[Work request A] In the essay on body image, rewrite the passage from "In my mum’s" up to and including "orchestrates these moments.", swapping "reflective surface" for "mirrored surface".
[Work request B] According to the essay on body image, how many gym goers are affected by muscle dysmorphia?
[Work request C] Carry on writing the essay on body image from the point where it stops.
====== Provided text ======
I went to an escape room on Saturday, this is what birthday parties look like now that we’re in our 20s– an ode to the physicality and inconsequential problem solving of our jungle gym days. We escaped in the nick of time, and were asked if we’d like some photos to commemorate our victory. These images were sent to our respective email accounts, obtained through the waivers we signed upon entry. The first image was an overexcited blur of eight figures standing with our chosen props. My stomach lurched at the others. They showed me standing with one leg across the other, grinning in one, and smiling knowingly in the other. My minimum of four hardcore gym days per week flashed before my eyes as I took the pictures in. For emphasis, I specifically recalled the days where I couldn’t have given anymore– none of which my body seemed to reflect.
“These cannot be real,” I mimed the words as I scrolled incessantly.
I showed them to my sister without saying anything at first.
“Awww,” she cooed.
And then I made the comment I’d been waiting to make, the sort she’d become well-trained in rebuking, which she promptly did.
My sister will always reside at the opposite end of the spectrum, as a loved one who may genuinely find me mesmerizingly in proportion, a viewing pleasure. I, however, will always have an extreme, sort of vague standard to which I hold myself.
There is nothing particularly groundbreaking about the odd spell of body dysmorphia. People who work out are prone to it– muscle dysmorphia, or ‘bigorexia’ affects one in ten gym goers. I call it body dysmorphia and not body dissatisfaction because one is being confronted with an undiluted delusion, while the other is being smacked about by an upsetting, albeit enlarged personal truth. Both are planted by a yearning to appear ‘normal’, which of course is itself guided by whichever beauty standard disrupted our formative years.
In my mum’s youth, it was long, skinny legs. My mum, in turn, felt she’d been denied them. One day, while tube hopping from work, she saw a pair of beautifully toned, elongated pins on a reflective surface. She fell in love with them, only to realise they were her own. The birthday party and its photos made me consider what it takes to perceive our outward appearances with accuracy. What was gleaned from my mum’s own encounter with dysmorphia is that it calls for an out-of-body experience, a new set of eyes. Life orchestrates these moments.
====== Provided records ======
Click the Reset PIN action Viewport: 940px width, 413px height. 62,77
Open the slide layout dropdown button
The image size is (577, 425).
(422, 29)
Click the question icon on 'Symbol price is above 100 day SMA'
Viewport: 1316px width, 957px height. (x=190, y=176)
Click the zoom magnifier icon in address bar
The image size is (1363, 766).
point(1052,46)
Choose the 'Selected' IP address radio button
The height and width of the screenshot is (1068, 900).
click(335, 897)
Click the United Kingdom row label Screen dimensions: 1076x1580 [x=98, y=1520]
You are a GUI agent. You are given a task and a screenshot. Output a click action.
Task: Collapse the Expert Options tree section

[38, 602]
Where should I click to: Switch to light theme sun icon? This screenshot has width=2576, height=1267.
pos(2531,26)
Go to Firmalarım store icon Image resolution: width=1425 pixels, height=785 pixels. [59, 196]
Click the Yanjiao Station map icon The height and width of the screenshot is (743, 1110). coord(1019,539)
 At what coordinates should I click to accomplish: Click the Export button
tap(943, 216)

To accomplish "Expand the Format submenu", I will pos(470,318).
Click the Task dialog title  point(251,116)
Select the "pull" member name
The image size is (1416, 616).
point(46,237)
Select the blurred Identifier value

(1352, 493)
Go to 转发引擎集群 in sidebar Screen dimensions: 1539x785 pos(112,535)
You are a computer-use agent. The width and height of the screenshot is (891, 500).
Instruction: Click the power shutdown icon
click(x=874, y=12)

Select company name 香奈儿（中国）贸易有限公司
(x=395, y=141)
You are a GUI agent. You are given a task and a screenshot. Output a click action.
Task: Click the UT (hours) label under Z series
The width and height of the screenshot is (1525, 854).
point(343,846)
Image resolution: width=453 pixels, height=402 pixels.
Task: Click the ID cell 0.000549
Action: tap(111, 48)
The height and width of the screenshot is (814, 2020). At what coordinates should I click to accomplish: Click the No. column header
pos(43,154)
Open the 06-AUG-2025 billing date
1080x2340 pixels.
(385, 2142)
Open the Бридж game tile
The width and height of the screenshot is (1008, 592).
======
[Task output A]
In my mum’s youth, it was long, skinny legs. My mum, in turn, felt she’d been denied them. One day, while tube hopping from work, she saw a pair of beautifully toned, elongated pins on a mirrored surface. She fell in love with them, only to realise they were her own. The birthday party and its photos made me consider what it takes to perceive our outward appearances with accuracy. What was gleaned from my mum’s own encounter with dysmorphia is that it calls for an out-of-body experience, a new set of eyes. Life orchestrates these moments.

[Task output B] One in ten gym goers.

[Task output C]
I, much like everybody else, am familiar with body dysmorphia, but I do not share a consistent relationship with it. My mind goes back to a BBC documentary I watched years ago called ‘Ugly Me: My Life With Body Dysmorphia.’ I watched it again this morning, and was reacquainted with Liane– a thin redhead with almond eyes and the beauty of a musician’s girlfriend. In the opening segment, she tells us of the importance of symmetry to beauty, how she is asymmetrical in the face, fat, and an embarrassment to her boyfriend.
“I don’t see anything wrong with Liane, I think she looks beautiful in whatever, but she hates me for saying that,” said her boyfriend over the course of the documentary, “I never know the right things to say.”
There’s a moment in the documentary where she is seeking a diagnosis, and is asked to draw a self portrait. She draws something that resembles a potato– the sort you’d find behind a fridge. Her boyfriend is visibly damaged by it all, and she’s exhausted. Needless to say, it began as an internal, secret issue, and now the BDD has a voice of its own, the tone and frequency of which made me squeamish as I listened.
Only 5% of people diagnosed with BDD seek treatment– says the documentary. The kind they get, the kind Liane was given, concerns a mental shift. The doctor wanted her to focus on the external world, to put her internal world to bed for as long as it was unhelpful to their cause. He also took her back to the beginning of it all– needless to say, it started in her teenage years, which are always underpinned by a general feeling of inadequacy.
I’m finding that as I go along, I don’t really have a central point from which all things stem, as far as this particular discussion goes. I am only left mildly curious about why Liane’s adult life distinctly contrasts mine, given that our childhoods were not so wildly different. Both of us were relentlessly uncomfortable as children, and then as young adults. Both of us had warped perceptions of ourselves at a time when our fates were most susceptible to influence. But I turned out very differently. There’s an indirect, fluffy answer to this, and then there’s the straight one. This blogpost is long enough, and so the straight answer is this: I’ve been nurtured into what I am by God, and what you see today on this platform is an emulation of the imagined finished product, though I couldn’t possibly picture it. And when I see myself now, it is with heaven’s eyes.